What’s In That Cabbage?

Cabbage has been used in the treatment for breast engorgement since 1892 when The Glory of Women recommended the use of the “young cabbage leaf to treat the caked breast”.  Studies have shown that cabbage is just as effective as cold packs in reducing swelling with breast engorgement.

Although numerous theories abound, no one knows for certain how cabbage works.

Kathryn Roberts in 1995 compared the effects of chilled cabbage leaves versus chilled gelpaks on self-reported pain of engorgement and found that while both resulted in a statistically significant decrease in reported pain, most women preferred the application of cabbage leaves.  Subsequent research by Roberts concluded that room temperature cabbage leaves have the same effect.  Cabbage has also been used topically to treat sprains, burns, rashes, open sores, and to reduce swelling and bruising after surgery or accidents, arthritis, and hemorrhoids.  The perineal area after childbirth has also responded to cabbage treatment.

There are several conflicting theories on how to use cabbage.  Some theories say that cabbage should be crushed to break the veins, pounded to release the juices, or warmed to release the “secret ingredient” when used to reduce swelling.  Other theories state that cabbage does its job whether or not it is crushed, warmed, chilled, or used at room temperature.  Even with all of the theories on how to use cabbage, no one has been able to figure out how or why cabbage works.  We just know it works for many women.

In their natural state, cabbage leaves are the same shape of the breast, cool to the touch, convenient, inexpensive, user-friendly, and disposable.  The leaves can be easily worn inside the bra, won’t drip, and mom won’t be tied down holding on to cold packs.  On the down side, they can stain the bra and emit an odor of cooked cabbage leaves.

There are no documented cases of cabbage completely drying up a mother’s milk supply in an actively nursing mom.  However, cabbage has been successfully used to dry up the milk supply in a non-nursing mom.  Because of the potential for cabbage to affect milk supply, a mother should be told to discontinue the use of cabbage when the affected area begins to soften, the breasts begin to feel different or “tingly,” or milk begins to flow from the nipples.

When a mom is suffering engorgement, both cabbage and cold packs are options to reduce swelling and ease pain between feedings.  A bag of frozen vegetables such as green peas makes a handy cold pack.

Following are guidelines for the use of cabbage for engorgement:

  • Wash the leaves to remove pesticides.
  • Remove the large center vein and cut a hole for the nipple.
  • Wear leaves inside the bra until wilted and replace with fresh leaves if needed.
  • Discontinue use of cabbage when breasts begin to soften, feel “tingly,” or milk begins to drip from her nipples.

Cabbage leaves may also be used as part of the treatment for plugged ducts and breast infections.  The cabbage leaf can be cut to cover only the affected area, thereby reducing the mother’s risk of compromising her milk supply.  The cabbage piece can also be warmed, which may be more soothing when treating a plugged duct or breast infection.
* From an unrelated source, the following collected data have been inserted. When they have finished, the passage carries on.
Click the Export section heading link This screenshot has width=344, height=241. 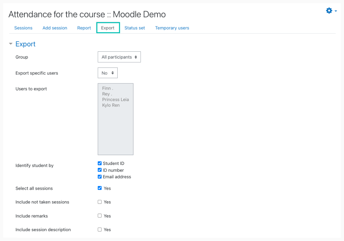tap(25, 44)
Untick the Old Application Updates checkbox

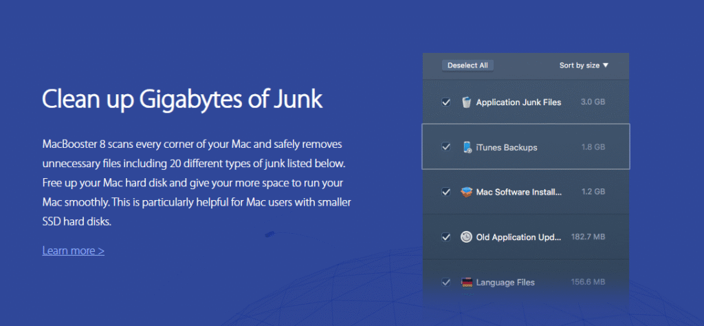(446, 237)
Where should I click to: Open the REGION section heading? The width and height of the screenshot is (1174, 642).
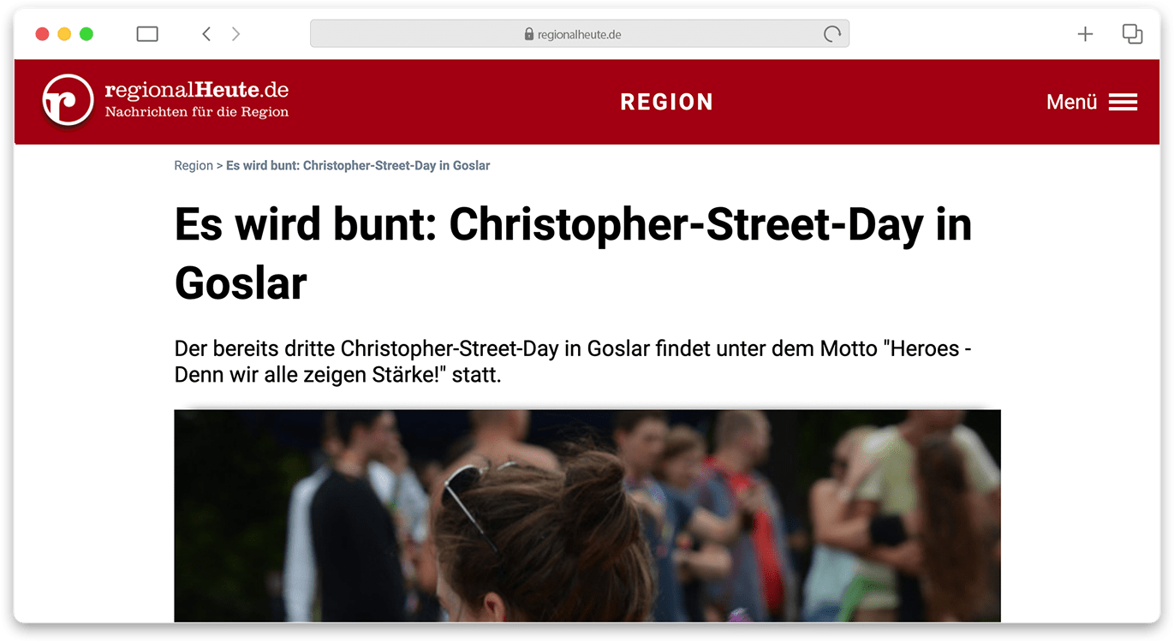tap(666, 102)
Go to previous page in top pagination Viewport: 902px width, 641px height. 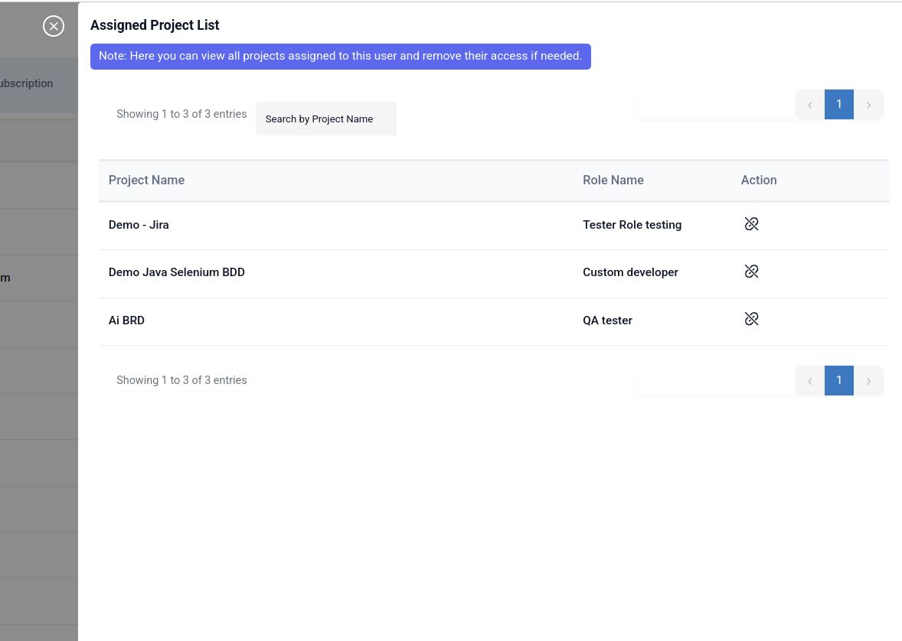tap(809, 105)
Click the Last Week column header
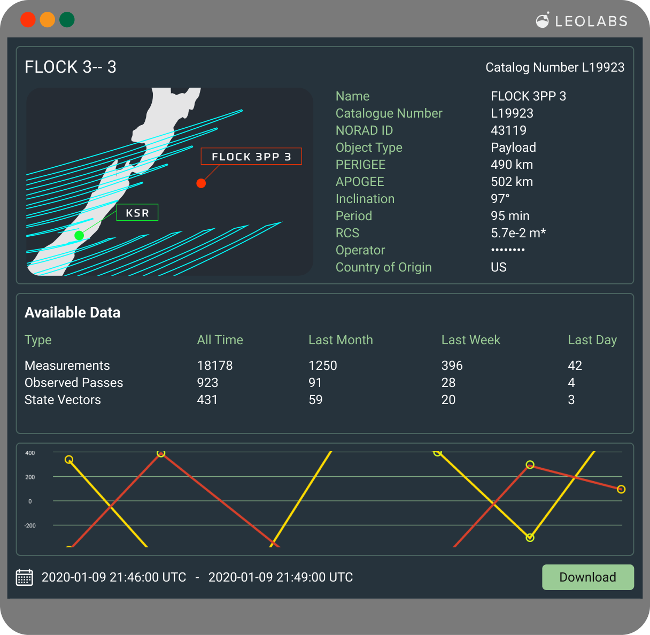Image resolution: width=650 pixels, height=635 pixels. [x=470, y=340]
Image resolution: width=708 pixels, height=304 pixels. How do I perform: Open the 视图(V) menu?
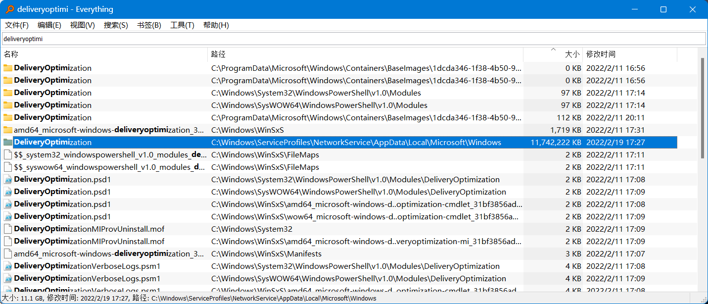[82, 25]
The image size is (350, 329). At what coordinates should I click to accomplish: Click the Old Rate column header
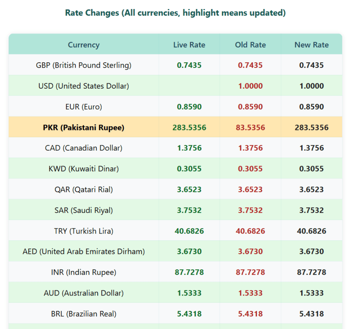point(250,45)
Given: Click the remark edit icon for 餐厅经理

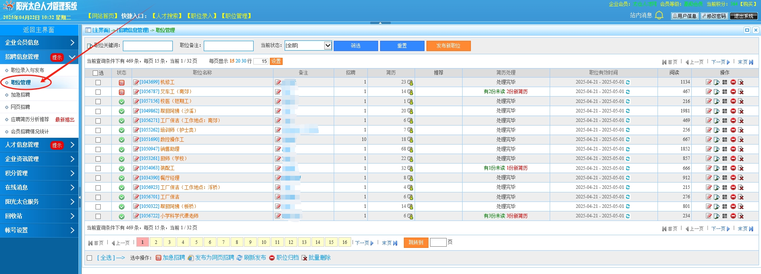Looking at the screenshot, I should pyautogui.click(x=278, y=178).
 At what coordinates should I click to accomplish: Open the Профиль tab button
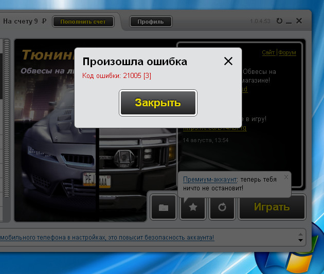(151, 22)
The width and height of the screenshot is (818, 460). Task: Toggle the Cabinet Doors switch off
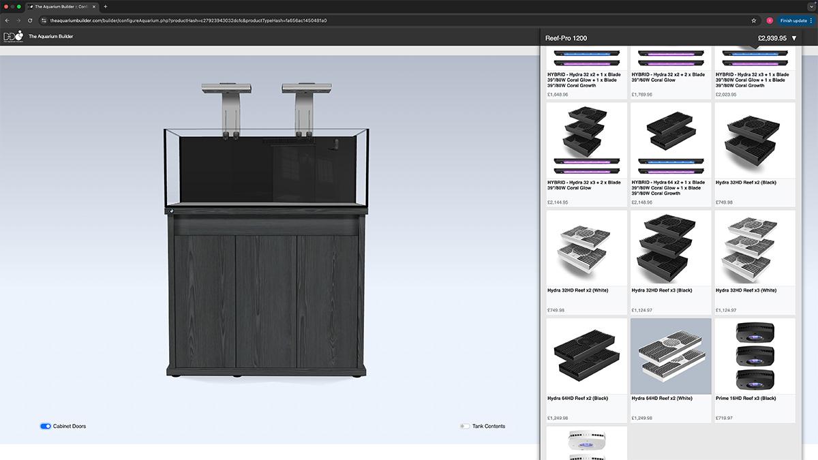(46, 426)
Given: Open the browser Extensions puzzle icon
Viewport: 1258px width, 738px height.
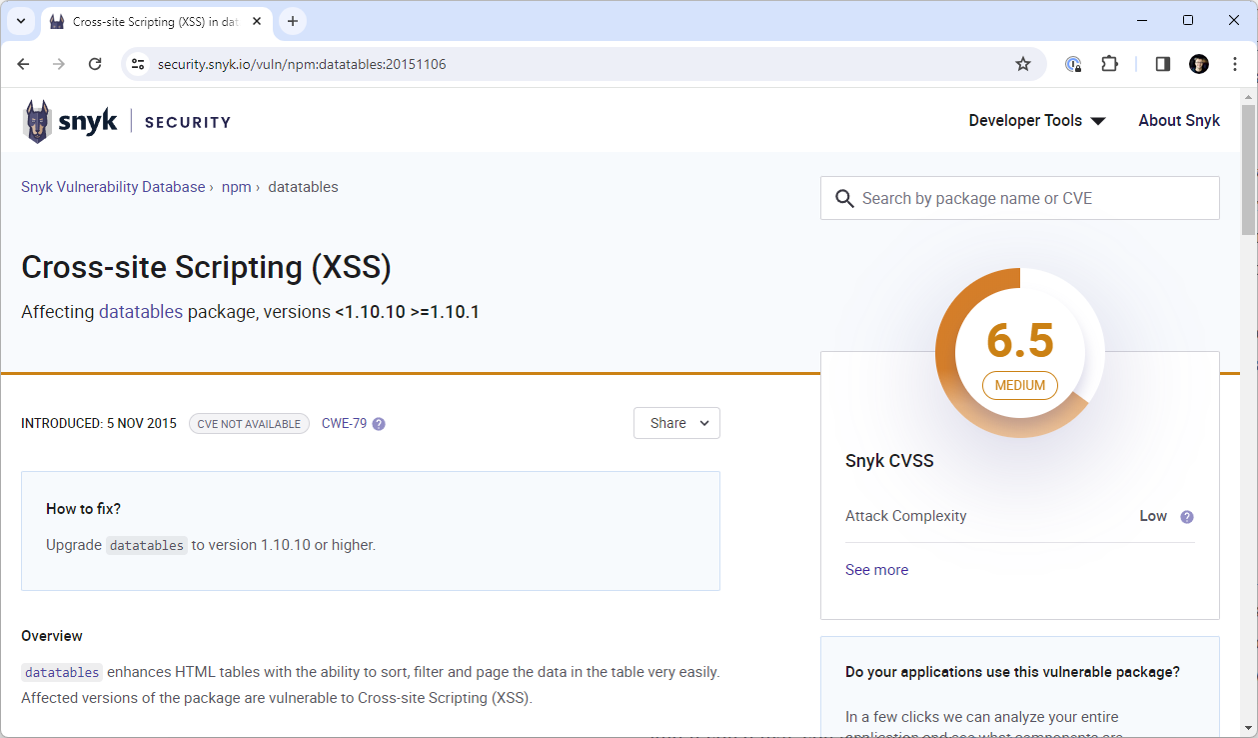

Cabbage leaves can be an effective and affordable way to manage the swelling and pain associated with engorgement, plugged ducts, and breast infections.  Because there is no scientific evidence to confirm that cabbage leaves reduce swelling, they should only be used in addition to the scientifically proven treatment for engorgement, plugged ducts, and breast infections.  This includes frequent nursings, moist heat and massage before and during feeds, and correcting or improving positioning and latch-on.

If an infection is suspected, please consult your doctor or health care provider.  Signs of infection include having a temperature at or above 101 degrees, general body aches, tiredness, nausea, vomiting, pus or blood in the milk, or red streaks from the infected area back into the breast.